King Szczecin odniósł efektowne zwycięstwo w Zielonej Górze i po raz pierwszy w sezonie zdobył ponad 100 punktów. We wcześniejszych meczach najlepszym dorobkiem punktowym Kinga było 97 oczek zdobytych z GTK Gliwice.
Zastal Zielona Góra - King Szczecin 80:101 (20:21, 23:25, 17:29, 20:26)
King: Woodard 31, Meier 15, Żołnierewicz 12, Dziewa 11, Myers 11, Whitehead 9, Brown 6, Wójcik 2, Kostrzewski 2, Kierlewicz 0.
Pierwszy mecz na ławce trenerskiej Zastalu rozpoczął z Vladimirem Jovanoviciem. Jego podopieczni z faworyzowanym Kingiem walczyli tylko do przerwy. O końcowym sukcesie szczecinian zadecydowała świetna III kwarta i rewelacyjna postawa w meczu Jamesa Woodarda. Amerykański snajper rzucił tym spotkaniu 31 punktów, pudłując tylko jeden z jedenastu rzutów. Dołożył do tego 6 zbiórek i 4 asysty. Dorobek punktowy i ponad 90-procentowa skuteczność są rekordami sezonu Amerykanina.

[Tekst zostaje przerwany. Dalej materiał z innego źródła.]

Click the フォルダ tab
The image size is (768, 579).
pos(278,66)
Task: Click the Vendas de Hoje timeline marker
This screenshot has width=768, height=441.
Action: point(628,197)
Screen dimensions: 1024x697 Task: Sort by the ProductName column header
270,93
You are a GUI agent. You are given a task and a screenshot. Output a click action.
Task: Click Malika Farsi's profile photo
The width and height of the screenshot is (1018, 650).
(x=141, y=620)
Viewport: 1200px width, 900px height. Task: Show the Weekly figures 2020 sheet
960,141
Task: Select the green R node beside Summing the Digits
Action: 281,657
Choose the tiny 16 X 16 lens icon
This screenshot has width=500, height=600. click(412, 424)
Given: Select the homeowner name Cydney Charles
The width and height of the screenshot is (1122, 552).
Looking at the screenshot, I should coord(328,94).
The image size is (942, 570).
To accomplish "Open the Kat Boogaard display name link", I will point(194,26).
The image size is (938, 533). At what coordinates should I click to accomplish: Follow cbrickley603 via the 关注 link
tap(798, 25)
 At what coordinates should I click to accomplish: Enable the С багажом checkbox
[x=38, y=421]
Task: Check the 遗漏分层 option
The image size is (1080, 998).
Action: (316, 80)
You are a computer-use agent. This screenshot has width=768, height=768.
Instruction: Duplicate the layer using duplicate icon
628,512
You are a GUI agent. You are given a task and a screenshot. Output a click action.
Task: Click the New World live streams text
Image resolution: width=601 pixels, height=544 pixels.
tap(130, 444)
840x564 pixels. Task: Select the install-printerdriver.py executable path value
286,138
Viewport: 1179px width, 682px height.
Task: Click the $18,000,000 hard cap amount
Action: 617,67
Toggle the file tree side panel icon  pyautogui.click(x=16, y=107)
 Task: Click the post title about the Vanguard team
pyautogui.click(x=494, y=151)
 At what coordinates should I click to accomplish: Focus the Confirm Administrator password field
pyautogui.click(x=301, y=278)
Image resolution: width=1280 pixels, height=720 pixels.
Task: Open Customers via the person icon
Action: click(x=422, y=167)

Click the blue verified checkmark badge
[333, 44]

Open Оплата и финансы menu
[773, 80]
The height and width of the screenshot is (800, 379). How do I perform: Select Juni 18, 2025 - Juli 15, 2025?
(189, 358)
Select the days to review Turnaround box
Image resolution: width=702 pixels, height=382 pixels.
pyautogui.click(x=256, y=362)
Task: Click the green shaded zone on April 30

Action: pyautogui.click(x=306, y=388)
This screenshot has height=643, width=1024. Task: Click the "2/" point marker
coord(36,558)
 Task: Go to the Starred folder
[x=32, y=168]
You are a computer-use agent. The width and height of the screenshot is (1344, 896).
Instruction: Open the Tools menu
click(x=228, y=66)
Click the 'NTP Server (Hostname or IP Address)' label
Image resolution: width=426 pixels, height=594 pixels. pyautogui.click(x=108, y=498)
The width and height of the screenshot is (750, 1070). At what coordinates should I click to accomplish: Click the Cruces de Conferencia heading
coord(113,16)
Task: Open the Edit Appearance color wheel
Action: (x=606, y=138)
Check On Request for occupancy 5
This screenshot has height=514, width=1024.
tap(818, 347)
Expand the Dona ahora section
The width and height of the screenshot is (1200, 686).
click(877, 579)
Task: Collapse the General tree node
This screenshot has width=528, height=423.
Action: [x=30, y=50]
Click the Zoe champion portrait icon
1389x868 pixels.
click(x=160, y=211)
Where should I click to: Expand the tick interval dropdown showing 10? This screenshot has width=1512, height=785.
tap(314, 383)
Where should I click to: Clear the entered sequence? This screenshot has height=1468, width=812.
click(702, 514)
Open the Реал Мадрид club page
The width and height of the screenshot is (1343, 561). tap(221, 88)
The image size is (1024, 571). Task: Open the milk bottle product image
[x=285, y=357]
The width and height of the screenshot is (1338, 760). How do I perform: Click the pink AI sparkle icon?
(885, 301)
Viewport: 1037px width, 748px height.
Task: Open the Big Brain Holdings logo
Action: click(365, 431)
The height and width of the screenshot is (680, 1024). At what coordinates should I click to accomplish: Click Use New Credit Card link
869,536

Mecz od samego początku był zacięty i w I kwarcie żadnej z drużyn nie udało się uzyskać przewagi wyższej niż trzy punktu. King po 10 minutach prowadził 20:21. Druga kwarta miała bardzo podobny przebieg, a drużyna będąca na prowadzeniu zmieniała się właściwie co akcję. Dobrze w Zastalu prezentowali się w tym fragmencie Harris i Sitnik, a w Kingu Żołnierewicz i Woodar. Pierwszą połowę King zakończył serią siedmiu punktów z rzędu i po "trójce" Woodarda prowadził 43:46.
Zespół trenera Arkadiusza Miłoszewskiego rewelacyjnie wszedł w trzecią kwartę. Kolejne rzuty z dystansu trafiali Woodard i Meier, a przewaga szczecinian po po raz pierwszy w tym meczu przekroczyła 10 punktów. W pewnym momencie urosła do 16 punktów. Zielonogórzanie nie byli w stanie odrobić takich strat. Choć IV odsłonę świetnie rozpoczęli Sitnik i Hodge, to gospodarze tylko na chwile zbliżyli się na 9 punktów. W decydujących momentach nie do zatrzymania był Woodard, który trafiał kolejne rzuty. Ostatecznie King zwyciężył różnica 21 punktów. (woj)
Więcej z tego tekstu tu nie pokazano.